═════ Source document

On 25 August 2019, which would have been Leonard Bernstein’s 101st birthday, the busy centenary year filled with performances, exhibitions, publications, and events comes to a close. Much of Bernstein’s status as a world maestro tends to be discussed in terms of his relationship to Israel and Europe, but once we turn our attention eastward to Japan, there are still things that are relatively unknown about Bernstein.

1. In Japan, Bernstein was known more as a conductor of symphonies than as the composer of West Side Story.

Among lay audiences in the United States, Bernstein’s fame lies first and foremost in having composed West Side Story, which made him an American superstar and an international celebrity. The musical was big business, and the earnings from the work amounted to many times the total of earnings from all of Bernstein’s other compositions combined.

West Side Story became a huge hit in Japan as well: the 1961 film became the only work in Japanese film history to run for more than a year, and the stage production toured the country in 1964. However, when Deutsche Grammophon released a new recording of the musical in 1985, which became one of the best-selling releases in the company’s history, its sales in Japan were far more modest than elsewhere in the global market.

With Japan’s rapid economic growth and the development of a sophisticated classical music audience base in the 1970s and 1980s, Bernstein came to be known there primarily as the world’s premiere conductor alongside Herbert von Karajan.

2. Bernstein had a devoted fan in Japan fourteen years before he first set foot in the country.

══════════

Exercise objective →
Can you carry on the piece about Bernstein in Japan from the point where it stops, developing its second point?

═════ Information shown

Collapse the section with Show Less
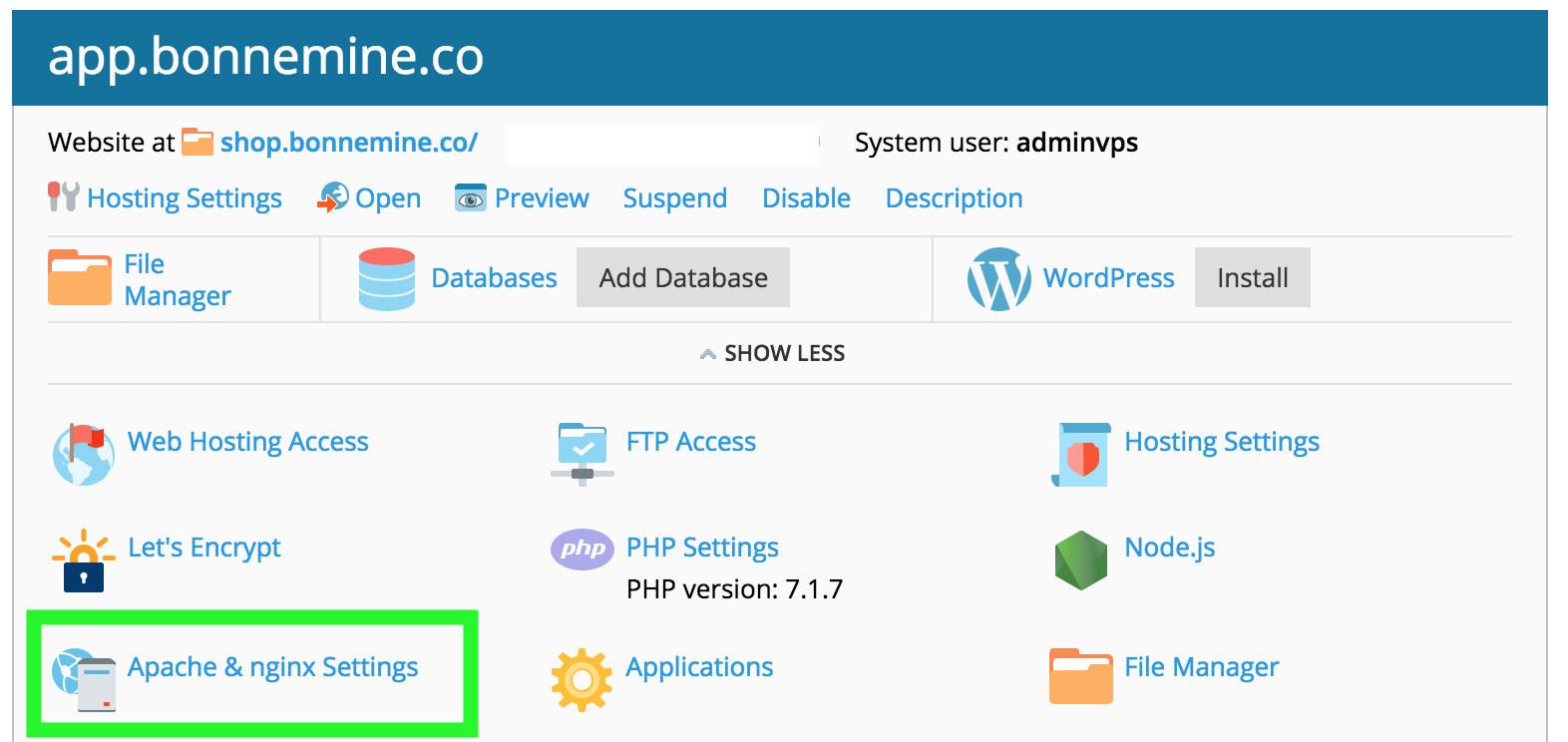point(773,354)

══════════

Response to this exercise →
In 1947, eighteen-year-old Kazuko Ueno encountered Bernstein’s essay in a magazine at the library run by the US occupation forces in Tokyo. Moved by Bernstein’s humanist thought and passion for music, she wrote a fan letter, and to her surprise, received a reply a year later. The two corresponded before Bernstein’s first Japan tour with the New York Philharmonic in 1961, during which Kazuko (now Amano), now a wife and mother of two infants, first met the maestro in person.

Amano and Bernstein developed a friendship that lasted until the maestro’s death. Amano’s love of Bernstein and his music occupied a central place in her heart and mind at different stages of her life, and the nature of her devotion evolved through the decades. Her love for and understanding of Bernstein are expressed eloquently in her many letters, written in beautiful penmanship on carefully chosen stationery.

3. A young Japanese man sent over 350 love letters to Bernstein.

Among the largest set of personal correspondence in the Leonard Bernstein Collection at the Library of Congress is from Kunihiko Hashimoto. He was a Japanese man—working for an insurance company—young enough to be Bernstein’s son. Hashimoto met Bernstein at the end of his Japan tour in 1979 and fell deeply in love. The countless love letters he sent to Bernstein reveal not only the romantic and sexual attraction he felt for Bernstein but awe and worship for a great spirit that he wished to serve.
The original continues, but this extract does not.